» **PROBLEM DETAILS**: In the entries that follow, say how many lines contain the string "Open". Give no other words.

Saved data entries
━━━━━━━━━━━━━━━━━━━━

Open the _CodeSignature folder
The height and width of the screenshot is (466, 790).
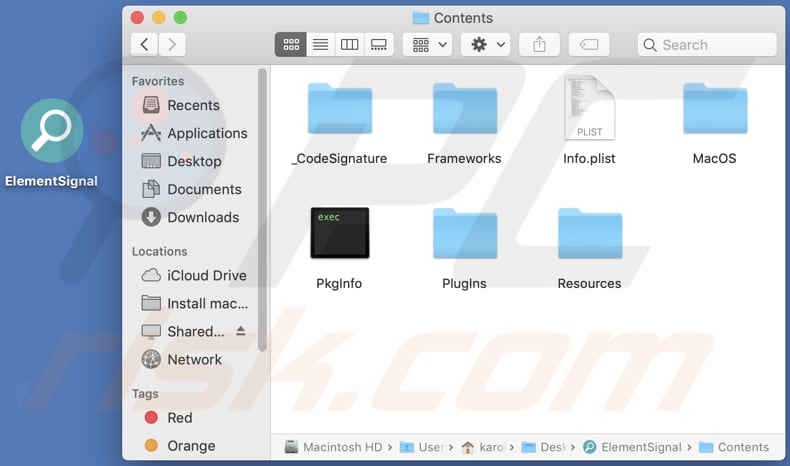[339, 110]
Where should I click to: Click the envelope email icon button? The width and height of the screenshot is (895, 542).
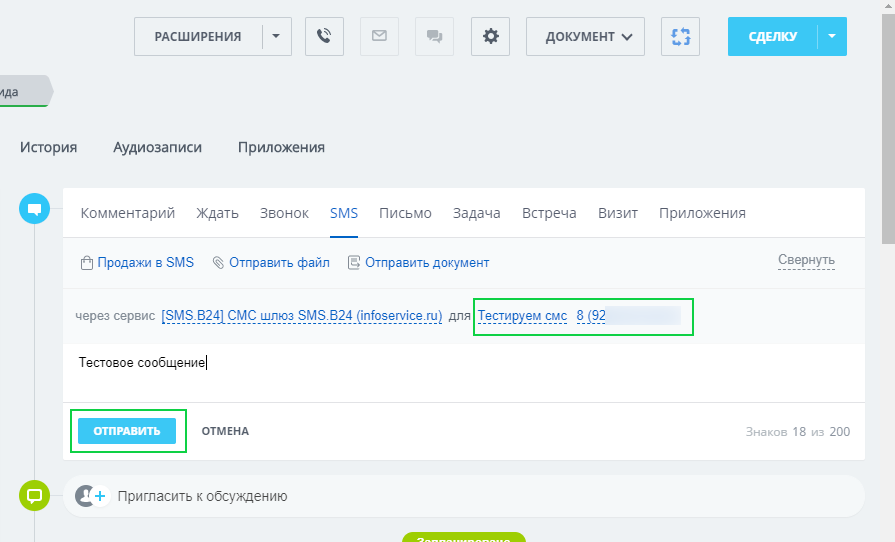point(379,36)
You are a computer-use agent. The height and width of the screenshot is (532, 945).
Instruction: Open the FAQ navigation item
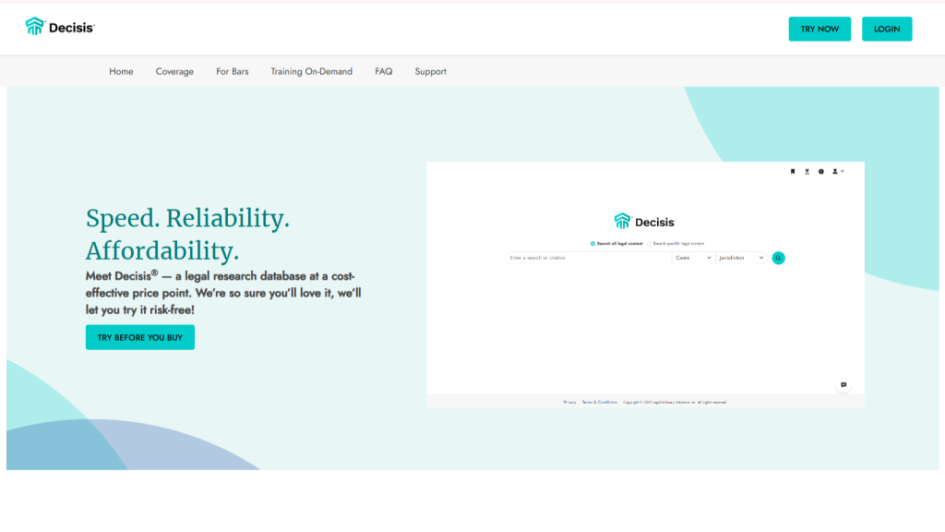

━━━━━━━━━━━━━━━━━━━━

» **EXERCISE OUTPUT**: 2